Thread: Backup messages displayed with wrong encoding

Backup messages displayed with wrong encoding

From
Alexander LAW
Date:
Hello,

I am using pgAdmin3 1.14.1 on Windows 2008 R2 (Russian locale, SBCS 
Win1251) with Postgresql 9.1.2.
Having database with UTF-8 encoding and objects, those names contain 
non-ASCII (Russian) characters, I get non-readable object names when 
performing backup in pgAdmin3.

I think it's happened because pgAdmin assumes that pg_dump always 
streams output using current locale encoding. But it's not the case, 
cause it can be a database encoding (by default) or the encoding 
specified explicitly in frmBackup.

Thanks,
Alexander



Re: Backup messages displayed with wrong encoding

From
Guillaume Lelarge
Date:
On Mon, 2011-12-12 at 09:49 +0400, Alexander LAW wrote:
> Hello,
> 
> I am using pgAdmin3 1.14.1 on Windows 2008 R2 (Russian locale, SBCS 
> Win1251) with Postgresql 9.1.2.
> Having database with UTF-8 encoding and objects, those names contain 
> non-ASCII (Russian) characters, I get non-readable object names when 
> performing backup in pgAdmin3.
> 

You mean when you restore it? pgAdmin is UTF-8 only but it accepts to
use other encodings to do the dump.

> I think it's happened because pgAdmin assumes that pg_dump always 
> streams output using current locale encoding. But it's not the case, 
> cause it can be a database encoding (by default) or the encoding 
> specified explicitly in frmBackup.
> 

pgAdmin doesn't assume anything. It simply launches pg_dump with the
options you set in the frmBackup dialog. Righ now, I cannot say wher the
issue is. I would need more info to guess that.


-- 
Guillaume http://blog.guillaume.lelarge.info http://www.dalibo.com



Re: Backup messages displayed with wrong encoding

From
Alexander LAW
Date:
Hi,
To make it clear I am posting two screenshots.
ss_backup_win1251 shows valid table name (which is "Test" in Russian),
but in ss_backup_utf8 you can see the name with wrong encoding.

When I said "pgAdmin assumes", I meant that it converts pg_admin output
stream to string as ANSI-encoded, but it's not always the case.
In fact, the opposite is common on Windows with Russian locale (and
non-ASCII object names), cause UTF-8 is a default encoding for a
database, but locale encoding (SBCS) is Win1251, and when you do backup
with a default encoding, you get an unreadable log.

Best regards,
Alexander


13.12.2011 00:13, Guillaume Lelarge wrote:
> On Mon, 2011-12-12 at 09:49 +0400, Alexander LAW wrote:
>> Hello,
>>
>> I am using pgAdmin3 1.14.1 on Windows 2008 R2 (Russian locale, SBCS
>> Win1251) with Postgresql 9.1.2.
>> Having database with UTF-8 encoding and objects, those names contain
>> non-ASCII (Russian) characters, I get non-readable object names when
>> performing backup in pgAdmin3.
>>
> You mean when you restore it? pgAdmin is UTF-8 only but it accepts to
> use other encodings to do the dump.
>
>> I think it's happened because pgAdmin assumes that pg_dump always
>> streams output using current locale encoding.

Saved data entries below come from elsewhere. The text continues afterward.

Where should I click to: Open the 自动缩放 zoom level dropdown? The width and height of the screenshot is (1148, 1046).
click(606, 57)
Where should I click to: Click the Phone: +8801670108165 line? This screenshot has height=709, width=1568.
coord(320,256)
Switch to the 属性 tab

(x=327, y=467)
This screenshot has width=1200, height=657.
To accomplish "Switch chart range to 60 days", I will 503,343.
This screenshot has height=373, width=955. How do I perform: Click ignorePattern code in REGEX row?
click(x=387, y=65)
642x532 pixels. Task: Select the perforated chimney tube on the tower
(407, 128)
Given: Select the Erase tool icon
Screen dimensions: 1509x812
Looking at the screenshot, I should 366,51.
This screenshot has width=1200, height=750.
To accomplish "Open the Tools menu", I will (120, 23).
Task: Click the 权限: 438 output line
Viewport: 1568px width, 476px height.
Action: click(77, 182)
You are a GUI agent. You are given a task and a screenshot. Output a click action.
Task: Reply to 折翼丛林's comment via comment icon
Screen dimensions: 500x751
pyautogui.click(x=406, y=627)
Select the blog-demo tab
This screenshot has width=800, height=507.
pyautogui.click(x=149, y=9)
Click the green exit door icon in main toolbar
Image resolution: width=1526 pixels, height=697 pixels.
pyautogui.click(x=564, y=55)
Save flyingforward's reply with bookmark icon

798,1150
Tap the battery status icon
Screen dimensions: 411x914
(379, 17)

But it's not the case,
>> cause it can be a database encoding (by default) or the encoding
>> specified explicitly in frmBackup.
>>
> pgAdmin doesn't assume anything. It simply launches pg_dump with the
> options you set in the frmBackup dialog. Righ now, I cannot say wher the
> issue is. I would need more info to guess that.
>
>


Attachment

Re: Backup messages displayed with wrong encoding

From
Guillaume Lelarge
Date:
On Tue, 2011-12-13 at 08:15 +0400, Alexander LAW wrote:
> Hi,
> To make it clear I am posting two screenshots.
> ss_backup_win1251 shows valid table name (which is "Test" in Russian), 
> but in ss_backup_utf8 you can see the name with wrong encoding.
> 
> When I said "pgAdmin assumes", I meant that it converts pg_admin output 
> stream to string as ANSI-encoded, but it's not always the case.
> In fact, the opposite is common on Windows with Russian locale (and 
> non-ASCII object names), cause UTF-8 is a default encoding for a 
> database, but locale encoding (SBCS) is Win1251, and when you do backup 
> with a default encoding, you get an unreadable log.
> 

pgAdmin simply displays what pg_dump gives him. If it's in the right
encoding, you'll see your tables' name correct. I'm not sure it would be
a good idea to grab every line and to convert them in whatever encoding
pgAdmin would like. If it's possible at all.


-- 
Guillaume http://blog.guillaume.lelarge.info http://www.dalibo.com



Re: Backup messages displayed with wrong encoding

From
Alexander LAW
Date:
Hello,
I don't think that Win1251 encoding is more right than UTF-8. IMHO, a 
program should understand what encoding is text in or let me choose the 
encoding to read the text. If you would consider this behavior as a 
problem (for the conditions described) you could solve it by providing a 
combobox in the Messages tab, that lets me choose the encoding of the 
log. But then I will choose there the same encoding as I did before in 
the File Options tab or the encoding of the database. So pgAdmin knows 
which encoding to use when reading the pg_admin output stream.
And about the need and possibility of conversion, I believe that the 
every line of the log is converted anyway. Please look at 
sysProcess:ReadStream, there you have strings read from input and 
appended to txtMessages.

str.Append(wxString::Format(wxT("%s"), wxString(buffer, 
wxConvLibc).c_str()));

As I understand, wxConvLibc here specifies that the input strings always 
are in OS locale encoding, but IMO this should depend on the backup 
encoding.

Best regards

14.12.2011 00:20, Guillaume Lelarge пишет:
> On Tue, 2011-12-13 at 08:15 +0400, Alexander LAW wrote:
>> Hi,
>> To make it clear I am posting two screenshots.
>> ss_backup_win1251 shows valid table name (which is "Test" in Russian),
>> but in ss_backup_utf8 you can see the name with wrong encoding.
>>
>> When I said "pgAdmin assumes", I meant that it converts pg_admin output
>> stream to string as ANSI-encoded, but it's not always the case.
>> In fact, the opposite is common on Windows with Russian locale (and
>> non-ASCII object names), cause UTF-8 is a default encoding for a
>> database, but locale encoding (SBCS) is Win1251, and when you do backup
>> with a default encoding, you get an unreadable log.
>>
> pgAdmin simply displays what pg_dump gives him. If it's in the right
> encoding, you'll see your tables' name correct. I'm not sure it would be
> a good idea to grab every line and to convert them in whatever encoding
> pgAdmin would like. If it's possible at all.
>
>



Re: Backup messages displayed with wrong encoding

From
Alexander LAW
Date:
Hi,

I would like to clarify the issue with the encoding.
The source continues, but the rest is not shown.